Today is the first non-scorching day we’ve had all week so I decided to get some of the plants we bought yesterday at Morningsun Herb Farm into the ground.

Here’s our haul:

Mostly winter vegetables plus a ‘Rowe Red’ banana (couldn’t resist) that will have to go inside in the winter
Mostly lavenders and salvias

This is the area outside the front-yard fence that needs updating.

Area that needs to be replanted

This morning I dug out a California fuchsia (Epilobium canum) that had languished there for 5+ years. In the back towards the fence we had a Heliopsis 'Bressingham Doubloon' that also didn’t do well. This area gets a lot of sun and most plants we have there are positively thriving but occasionally you plant something that should do great but for some unknown reason just doesn’t. That holds true for the four or five baptisias I’ve tried in various place in the front and back yard; in spite of giving them the growing conditions they supposedly love, all of them croaked after a couple of years. It really bums me out because they’re such beautiful plants.

Below is an “after” photo of this area. In the back towards the fence I planted a salvia ‘Byron Flynt’ which has the potential to grow to 5 ft. (the foliage is hardy only to 28°F, so we’ll see how it survives the winter).  In the middle, there’s now a feather reed grass and towards the front a new autumn sage cultivar named ‘Teresa’ with pink and white blossoms and another blue salvia cultivar named ‘Indigo Spires’.

Same area after replanting

We love salvias and have several dozen varieties now. Some are frost-sensitive and don’t reliably come back from the roots (Texas hummingbird sage comes to mind), others like Mexican bush sage die back in a frost but spring right back.

One of the Mexican bush sages outside our front fence

The final chore of the morning was to remove the suckers from the Bradford pear tree that the City of Davis removed last January. The stump was ground down to 2 ft. or so but suckers keep sprouting prolifically from the lateral roots (which I had hoped would have started to disintegrate by now).

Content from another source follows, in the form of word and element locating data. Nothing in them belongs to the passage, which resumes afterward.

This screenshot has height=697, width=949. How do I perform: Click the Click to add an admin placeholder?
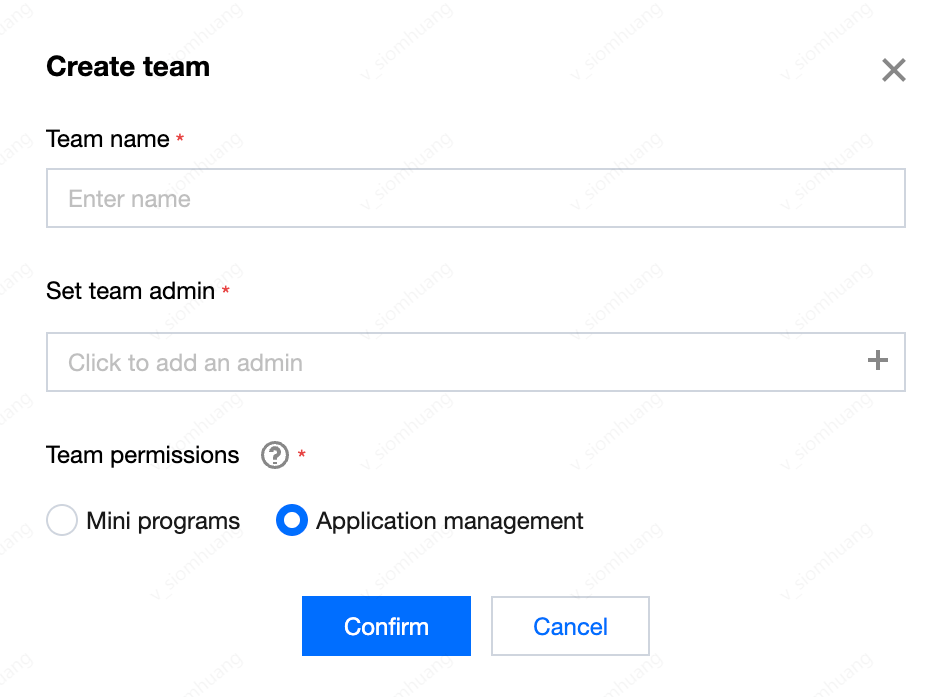tap(185, 363)

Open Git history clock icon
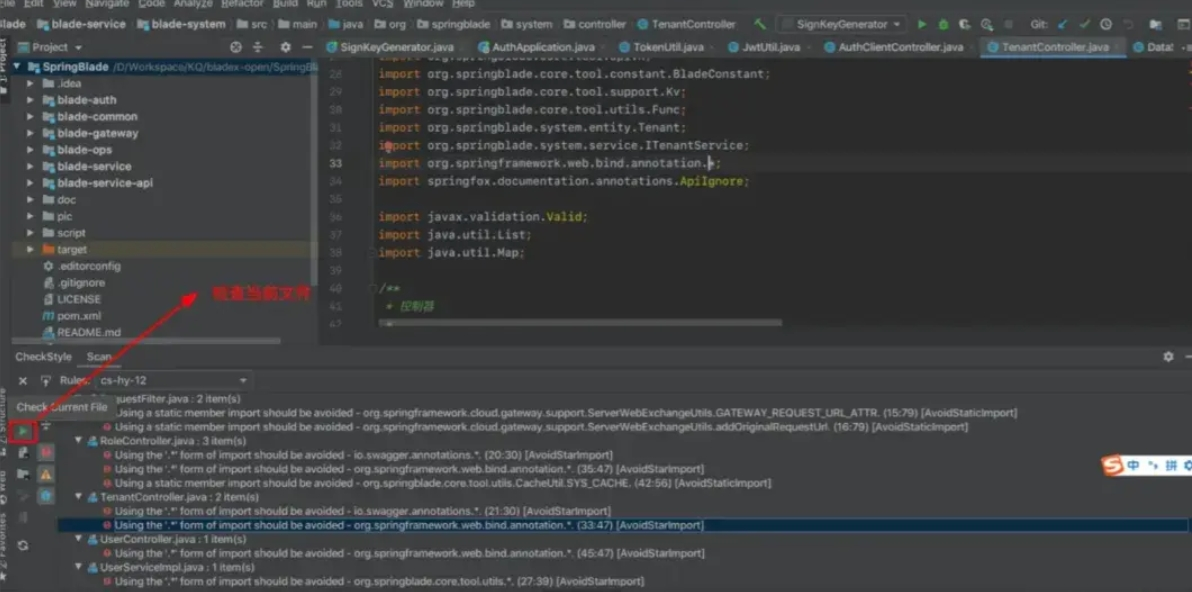click(x=1106, y=24)
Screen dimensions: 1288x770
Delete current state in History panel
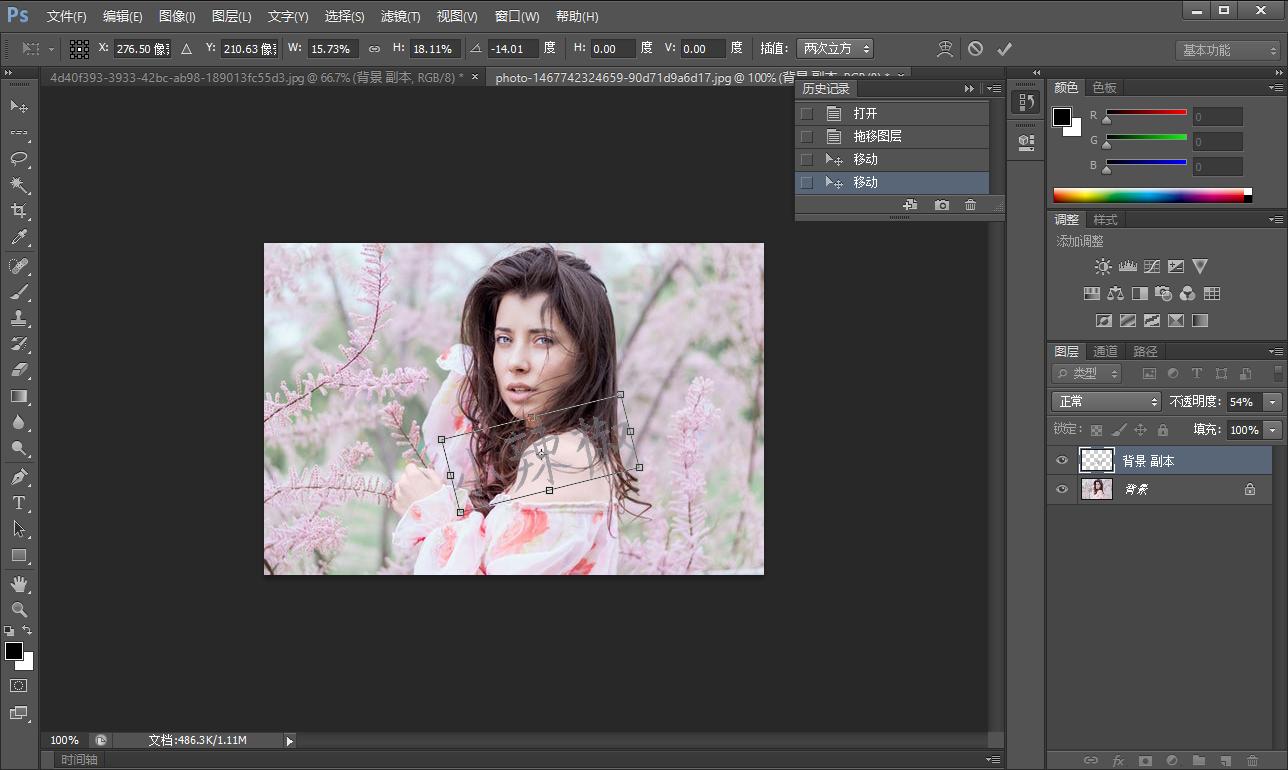coord(970,205)
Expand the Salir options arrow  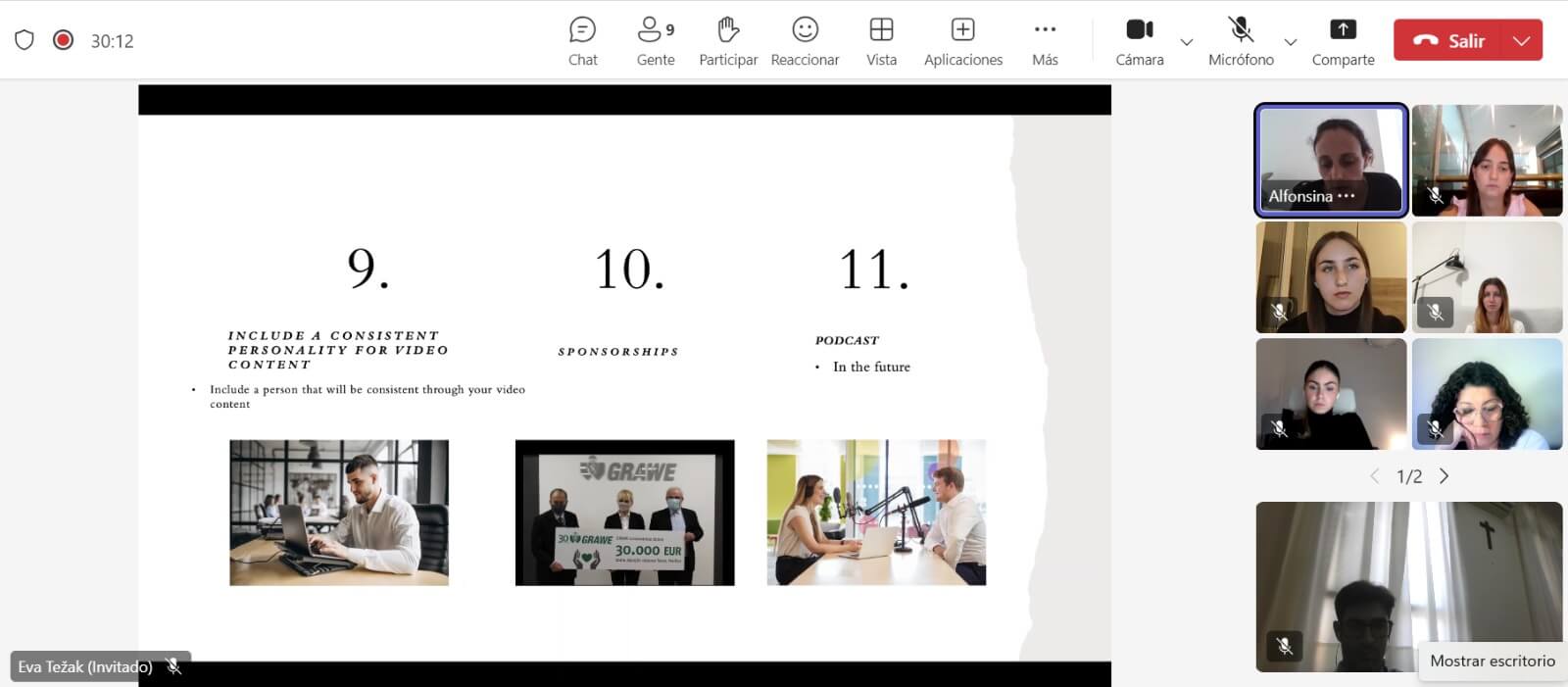tap(1521, 41)
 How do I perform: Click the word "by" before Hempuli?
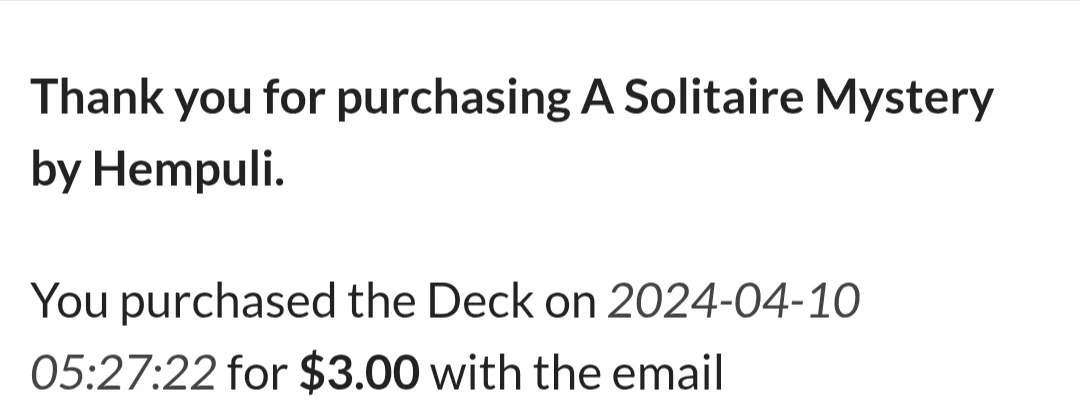pyautogui.click(x=56, y=171)
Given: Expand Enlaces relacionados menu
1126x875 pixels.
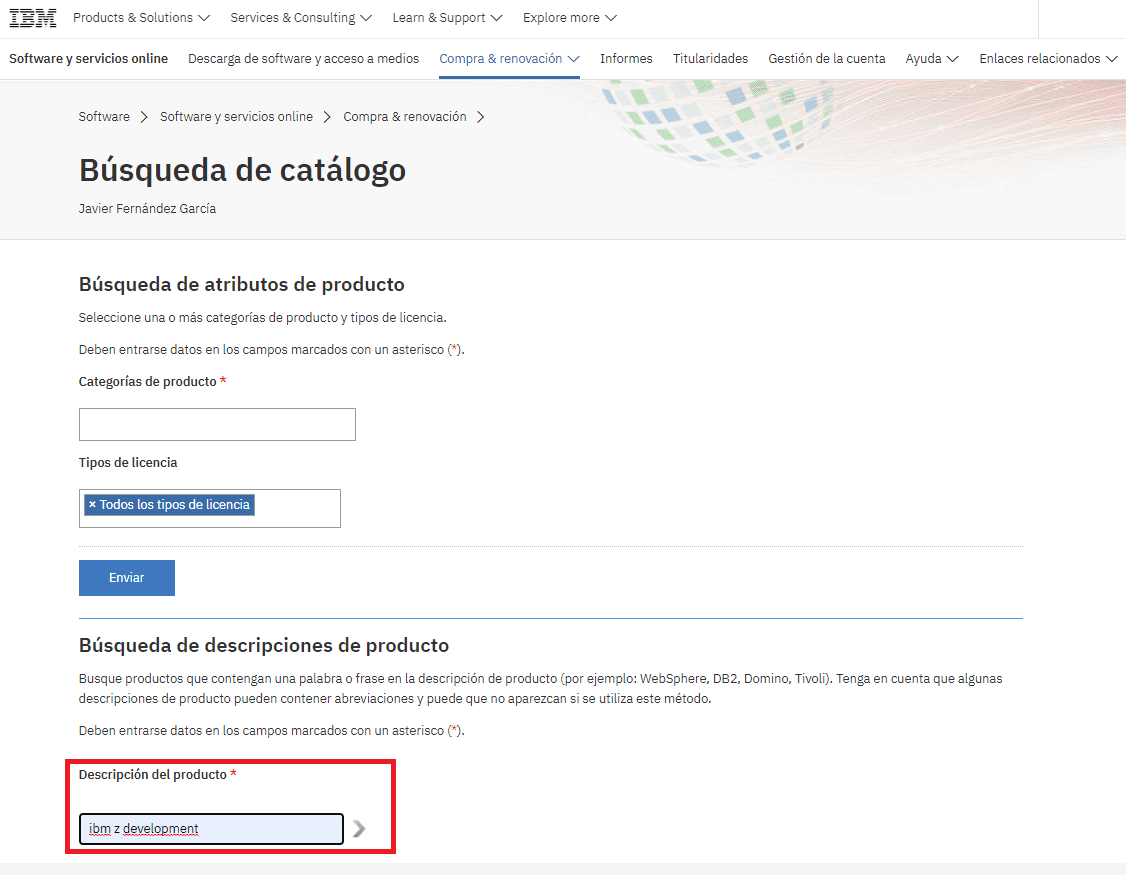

This is the area where we planted the giant clumping timber bamboo (Bambusa oldhamii). I crawl back there once a week to get rid of the suckers, and each week there are at least 20 new ones. Will it ever end? How much energy could possibly be stored in those roots to continue producing suckers?

Suckers from removed Bradford pear tree
(the black thing is a flat soaker hose, in case you’re wondering)

I used to use a small shovel to remove the suckers but for Father’s Day Heather gave me a Japanese hori hori knife and it’s proven to be the perfect tool for the job. In fact, I use the hori hori for any kind of weeding. It’s one tool I would never want to be without.